▸ EXERCISE AIM:
Return verbatim every line from the first line of the data below to the line that contains "Task: Toggle the sidebar panel icon", inclusive, and no further.
Segment Start: INPUT MATERIAL
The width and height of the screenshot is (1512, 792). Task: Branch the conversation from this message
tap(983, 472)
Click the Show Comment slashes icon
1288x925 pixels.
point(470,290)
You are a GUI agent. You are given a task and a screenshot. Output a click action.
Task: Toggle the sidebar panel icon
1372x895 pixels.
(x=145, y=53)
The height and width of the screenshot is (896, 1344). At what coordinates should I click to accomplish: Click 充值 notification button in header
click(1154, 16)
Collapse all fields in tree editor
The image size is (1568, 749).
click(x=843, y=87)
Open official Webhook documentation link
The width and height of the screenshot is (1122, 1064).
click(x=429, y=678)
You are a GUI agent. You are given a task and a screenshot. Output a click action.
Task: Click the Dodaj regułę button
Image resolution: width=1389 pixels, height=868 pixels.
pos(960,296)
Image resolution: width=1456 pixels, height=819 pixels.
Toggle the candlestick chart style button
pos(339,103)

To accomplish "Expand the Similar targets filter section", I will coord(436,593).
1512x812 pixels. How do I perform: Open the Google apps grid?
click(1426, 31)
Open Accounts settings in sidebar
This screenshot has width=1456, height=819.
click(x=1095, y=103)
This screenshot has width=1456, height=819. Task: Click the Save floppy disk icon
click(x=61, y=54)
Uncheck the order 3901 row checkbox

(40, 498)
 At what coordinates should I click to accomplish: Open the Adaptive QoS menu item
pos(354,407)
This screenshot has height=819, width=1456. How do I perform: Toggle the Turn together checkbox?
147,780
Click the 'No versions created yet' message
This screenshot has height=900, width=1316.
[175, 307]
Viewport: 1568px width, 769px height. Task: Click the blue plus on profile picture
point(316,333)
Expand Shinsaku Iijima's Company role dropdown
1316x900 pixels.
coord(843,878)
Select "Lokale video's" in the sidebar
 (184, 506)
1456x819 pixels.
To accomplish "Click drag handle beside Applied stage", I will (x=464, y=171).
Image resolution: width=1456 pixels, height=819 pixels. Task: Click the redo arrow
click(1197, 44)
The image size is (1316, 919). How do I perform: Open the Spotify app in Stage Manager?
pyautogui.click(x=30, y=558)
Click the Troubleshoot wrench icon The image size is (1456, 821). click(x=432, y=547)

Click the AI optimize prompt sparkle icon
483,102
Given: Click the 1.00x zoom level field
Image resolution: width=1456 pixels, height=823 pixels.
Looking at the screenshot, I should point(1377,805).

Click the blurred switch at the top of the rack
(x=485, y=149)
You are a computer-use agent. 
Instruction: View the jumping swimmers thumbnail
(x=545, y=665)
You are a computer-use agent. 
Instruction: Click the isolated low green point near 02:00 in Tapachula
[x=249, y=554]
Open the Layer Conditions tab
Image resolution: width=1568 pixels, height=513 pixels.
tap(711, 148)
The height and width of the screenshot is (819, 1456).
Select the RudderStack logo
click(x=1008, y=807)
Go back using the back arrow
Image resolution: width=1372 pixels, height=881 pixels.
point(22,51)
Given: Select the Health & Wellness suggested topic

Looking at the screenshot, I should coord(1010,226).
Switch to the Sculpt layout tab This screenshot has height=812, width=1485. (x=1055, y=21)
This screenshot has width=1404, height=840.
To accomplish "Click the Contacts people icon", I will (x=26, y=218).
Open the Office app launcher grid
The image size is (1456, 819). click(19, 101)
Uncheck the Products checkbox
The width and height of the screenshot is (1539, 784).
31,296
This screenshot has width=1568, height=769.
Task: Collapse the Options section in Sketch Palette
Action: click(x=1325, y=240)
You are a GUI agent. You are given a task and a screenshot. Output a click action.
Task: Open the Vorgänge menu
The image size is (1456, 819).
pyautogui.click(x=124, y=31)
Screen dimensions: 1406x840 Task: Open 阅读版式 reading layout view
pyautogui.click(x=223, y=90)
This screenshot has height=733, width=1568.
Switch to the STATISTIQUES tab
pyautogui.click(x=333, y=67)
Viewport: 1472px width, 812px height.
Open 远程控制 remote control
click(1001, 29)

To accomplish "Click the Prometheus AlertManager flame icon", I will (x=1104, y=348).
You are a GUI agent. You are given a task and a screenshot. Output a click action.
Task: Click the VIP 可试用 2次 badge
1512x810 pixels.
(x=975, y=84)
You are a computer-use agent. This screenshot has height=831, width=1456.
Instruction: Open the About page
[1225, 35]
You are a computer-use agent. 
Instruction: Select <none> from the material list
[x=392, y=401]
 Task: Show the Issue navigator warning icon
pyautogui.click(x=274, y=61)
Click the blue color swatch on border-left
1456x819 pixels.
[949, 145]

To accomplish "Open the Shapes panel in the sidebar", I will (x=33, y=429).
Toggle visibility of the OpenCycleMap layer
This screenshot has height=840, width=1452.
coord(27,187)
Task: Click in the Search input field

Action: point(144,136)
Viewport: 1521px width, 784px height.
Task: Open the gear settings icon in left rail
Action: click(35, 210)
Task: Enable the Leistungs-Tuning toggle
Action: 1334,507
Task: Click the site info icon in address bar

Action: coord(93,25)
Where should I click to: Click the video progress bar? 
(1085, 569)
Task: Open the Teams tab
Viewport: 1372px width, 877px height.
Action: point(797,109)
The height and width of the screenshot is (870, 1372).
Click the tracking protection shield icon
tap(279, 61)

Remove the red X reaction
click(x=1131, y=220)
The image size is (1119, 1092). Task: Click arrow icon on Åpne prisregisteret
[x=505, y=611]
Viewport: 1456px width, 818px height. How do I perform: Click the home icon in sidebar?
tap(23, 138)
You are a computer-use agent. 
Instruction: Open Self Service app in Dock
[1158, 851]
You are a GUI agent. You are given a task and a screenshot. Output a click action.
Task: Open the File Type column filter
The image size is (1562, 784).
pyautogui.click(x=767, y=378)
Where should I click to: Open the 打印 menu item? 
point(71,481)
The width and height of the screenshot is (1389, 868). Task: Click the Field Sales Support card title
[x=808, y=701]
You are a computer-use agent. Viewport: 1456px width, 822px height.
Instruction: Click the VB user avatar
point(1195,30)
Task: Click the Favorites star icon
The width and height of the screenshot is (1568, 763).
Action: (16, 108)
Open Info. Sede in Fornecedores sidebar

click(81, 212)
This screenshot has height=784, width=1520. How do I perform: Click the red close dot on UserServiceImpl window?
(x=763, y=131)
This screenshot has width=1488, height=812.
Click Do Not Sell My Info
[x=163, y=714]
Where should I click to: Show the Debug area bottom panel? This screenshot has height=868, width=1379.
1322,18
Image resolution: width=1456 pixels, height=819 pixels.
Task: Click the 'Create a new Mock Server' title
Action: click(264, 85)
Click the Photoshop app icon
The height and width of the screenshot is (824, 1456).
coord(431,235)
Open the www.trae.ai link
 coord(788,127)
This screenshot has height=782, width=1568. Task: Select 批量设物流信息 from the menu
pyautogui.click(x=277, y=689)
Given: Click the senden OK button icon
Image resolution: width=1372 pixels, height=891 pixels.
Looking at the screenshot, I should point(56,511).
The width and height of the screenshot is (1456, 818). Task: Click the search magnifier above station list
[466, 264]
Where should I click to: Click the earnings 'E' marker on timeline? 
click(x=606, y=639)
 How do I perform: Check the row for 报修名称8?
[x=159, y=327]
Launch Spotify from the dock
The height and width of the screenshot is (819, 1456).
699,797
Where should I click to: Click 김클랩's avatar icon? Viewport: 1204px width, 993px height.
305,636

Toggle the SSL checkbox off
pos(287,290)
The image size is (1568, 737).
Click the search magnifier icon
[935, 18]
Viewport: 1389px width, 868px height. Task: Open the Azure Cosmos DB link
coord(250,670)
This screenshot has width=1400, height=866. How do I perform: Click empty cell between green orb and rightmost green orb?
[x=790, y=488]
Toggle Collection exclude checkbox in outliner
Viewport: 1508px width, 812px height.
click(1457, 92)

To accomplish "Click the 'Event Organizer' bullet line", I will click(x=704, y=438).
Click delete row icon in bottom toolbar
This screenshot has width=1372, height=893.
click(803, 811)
Segment End: INPUT MATERIAL
▸ SOLUTION:
The width and height of the screenshot is (1512, 792). Task: Branch the conversation from this message
tap(983, 472)
Click the Show Comment slashes icon
1288x925 pixels.
point(470,290)
You are a GUI agent. You are given a task and a screenshot. Output a click action.
Task: Toggle the sidebar panel icon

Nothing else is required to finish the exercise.